Colorectal cancers (CRCs) displaying DNA microsatellite instability (MSI) are associated with a favorable natural history, but the molecular basis for this observation has not been defined. We sought to determine whether the epithelial to mesenchymal transition (EMT) is impaired in MSI-positive CRCs that characteristically have a mutant transforming growth factor-beta receptor type II (TGFBR2) gene. The induction of EMT by transforming growth factor-beta1 (TGF-beta1) was analyzed by phase contrast microscopy, immunofluorescence, quantitative reverse transcription polymerase chain reaction, immunoblotting, and cellular migration, and invasion assays. Expression of EMT markers was evaluated by immunohistochemistry and quantitative reverse transcription polymerase chain reaction in a series of human colorectal tumors. TGF-beta1 induced changes in cellular morphology, gene expression, motility, and invasion consistent with EMT in microsatellite stable (MSS) colon cancer cells, whereas cells with MSI and mutant TGFBR2 were unresponsive to TGF-beta1. These effects did not require Smad4, but depended on the recruitment of extracellular signal-regulated kinase.

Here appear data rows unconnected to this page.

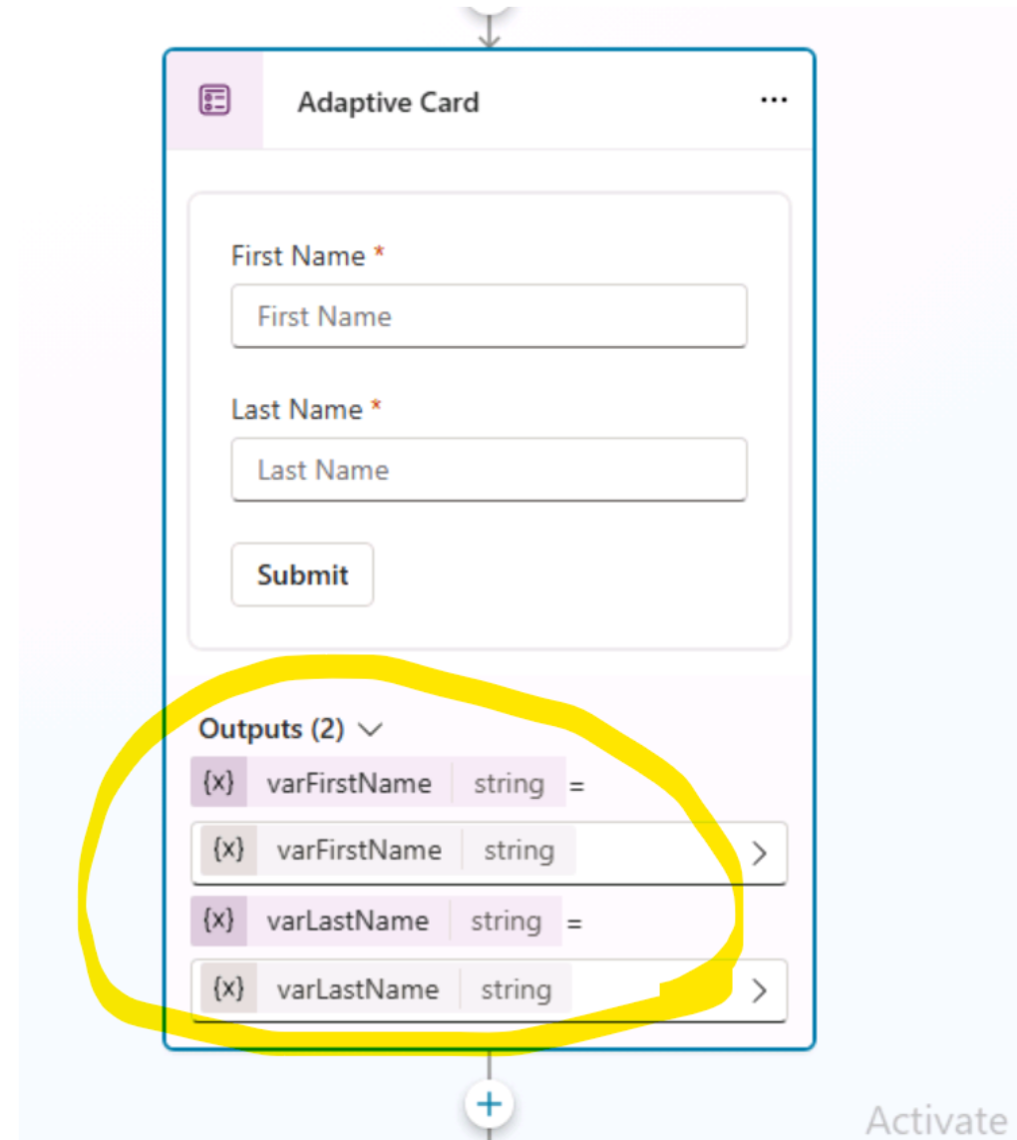Select the varLastName output variable chip
The image size is (1017, 1140).
point(347,921)
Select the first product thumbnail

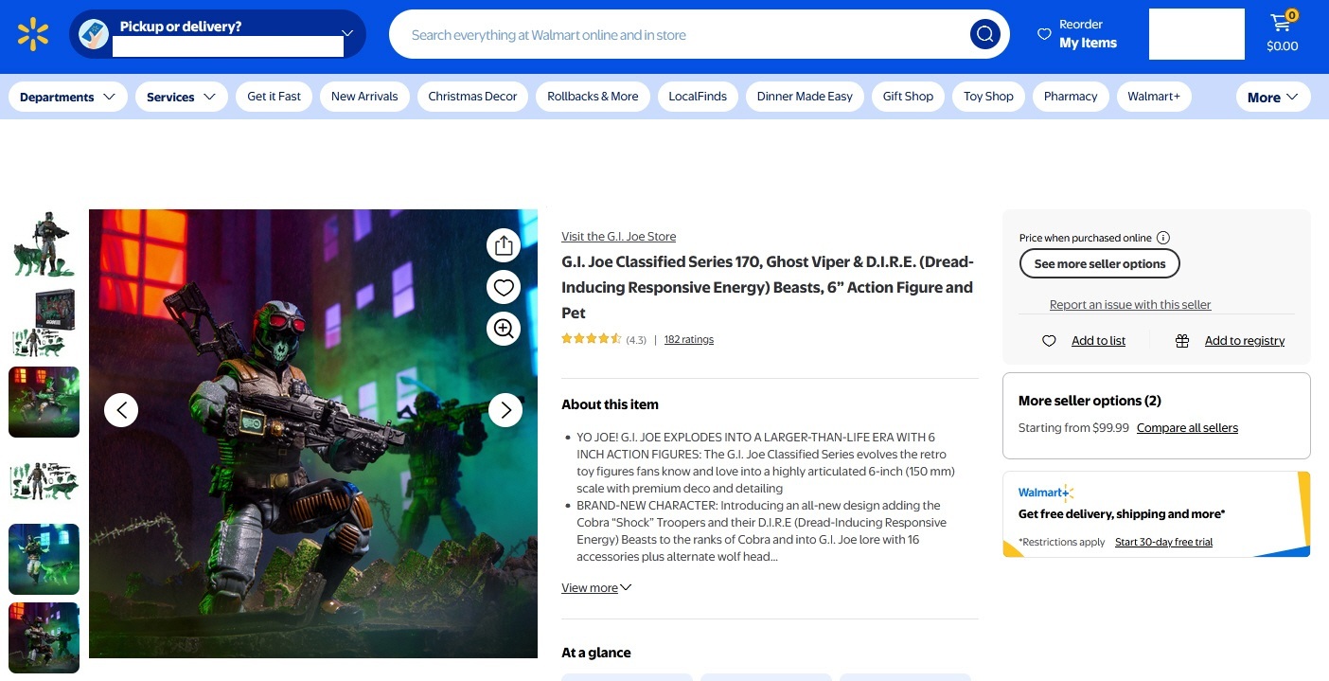(x=44, y=244)
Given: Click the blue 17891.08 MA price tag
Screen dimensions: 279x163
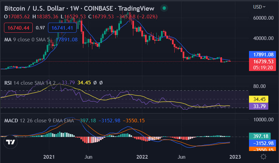Looking at the screenshot, I should coord(262,54).
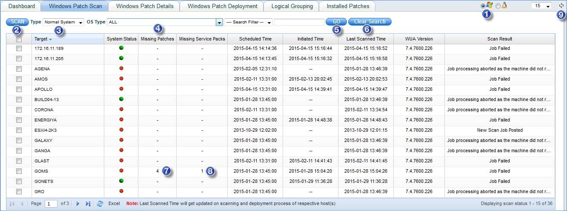
Task: Tick the select-all checkbox in table header
Action: point(19,39)
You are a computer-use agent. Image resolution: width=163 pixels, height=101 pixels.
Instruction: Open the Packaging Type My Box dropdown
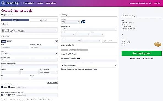(89, 29)
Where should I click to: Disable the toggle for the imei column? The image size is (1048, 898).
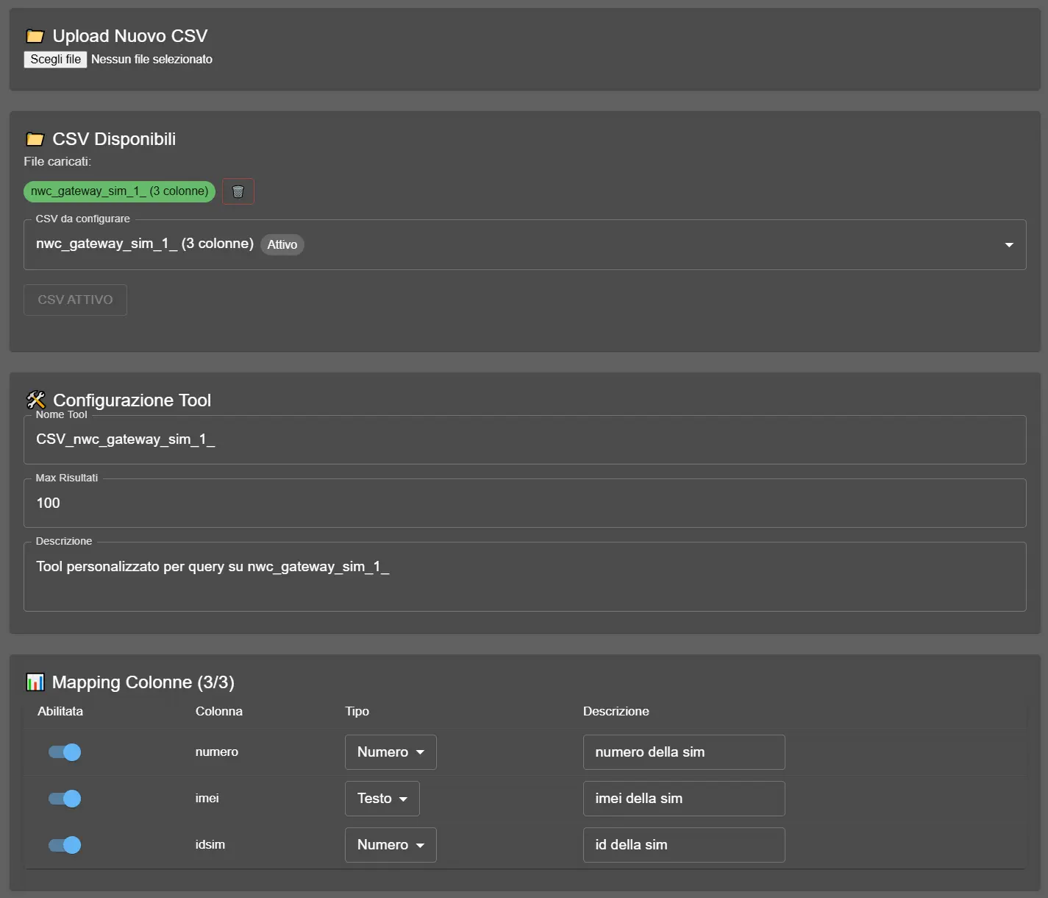(64, 798)
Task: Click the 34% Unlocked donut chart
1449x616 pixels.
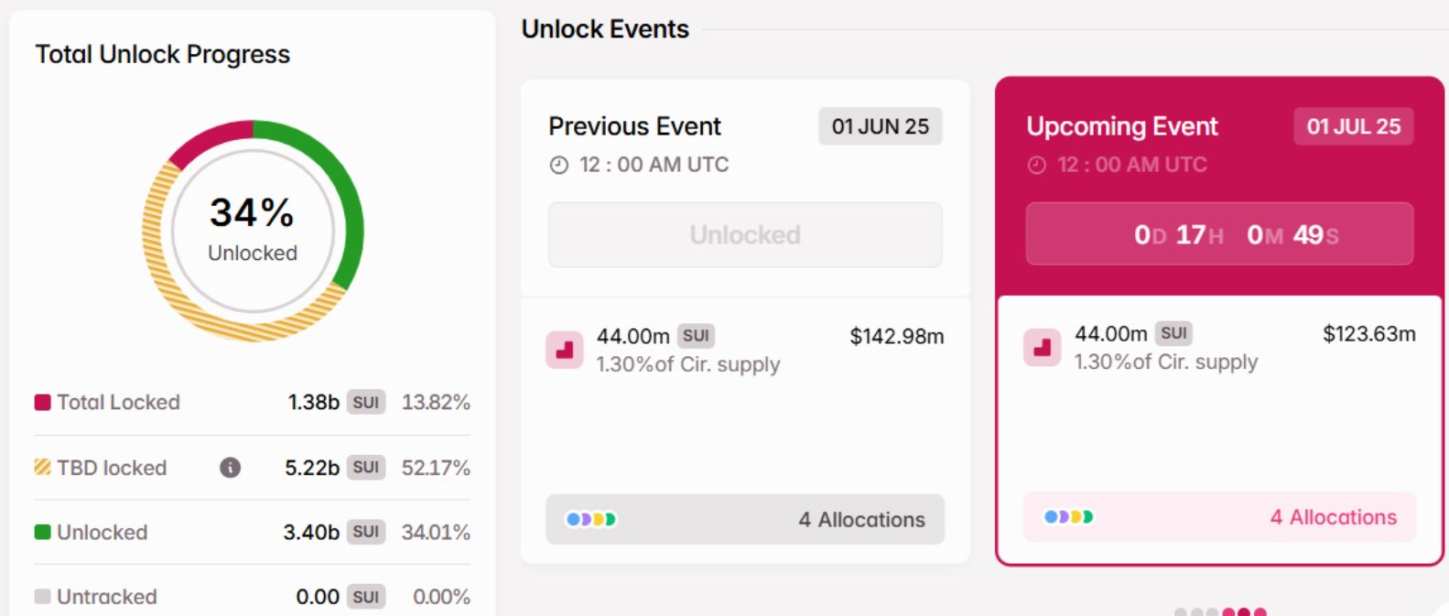Action: point(253,231)
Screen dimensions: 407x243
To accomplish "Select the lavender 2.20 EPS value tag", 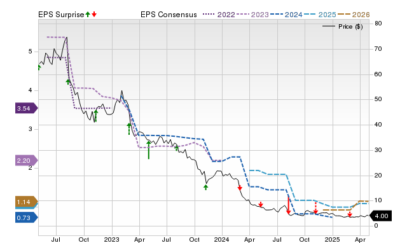I will (x=26, y=160).
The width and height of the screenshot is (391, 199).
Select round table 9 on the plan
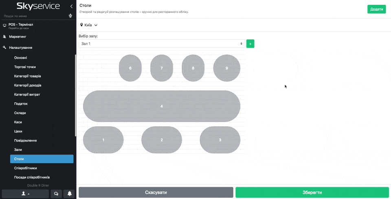click(227, 68)
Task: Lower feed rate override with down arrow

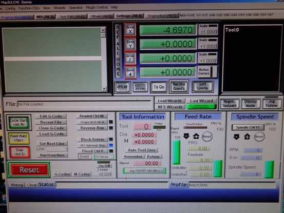Action: 186,136
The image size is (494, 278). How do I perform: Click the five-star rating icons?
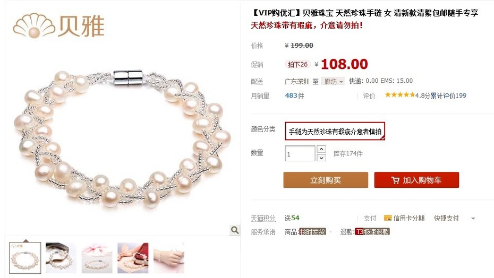(x=400, y=95)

Tumor cells with MSI but wild-type TGFBR2 underwent EMT in response to TGF-beta1, indicating that TGFBR2 genotype is a key determinant of the EMT response in tumors with MSI. In human colorectal tumors, expression of EMT markers was significantly associated with adverse clinicopathologic features and the absence of MSI. These findings define a unique genotype-phenotype relationship between TGFBR2 and EMT that may contribute to the improved prognosis consistently observed in colon cancers with MSI.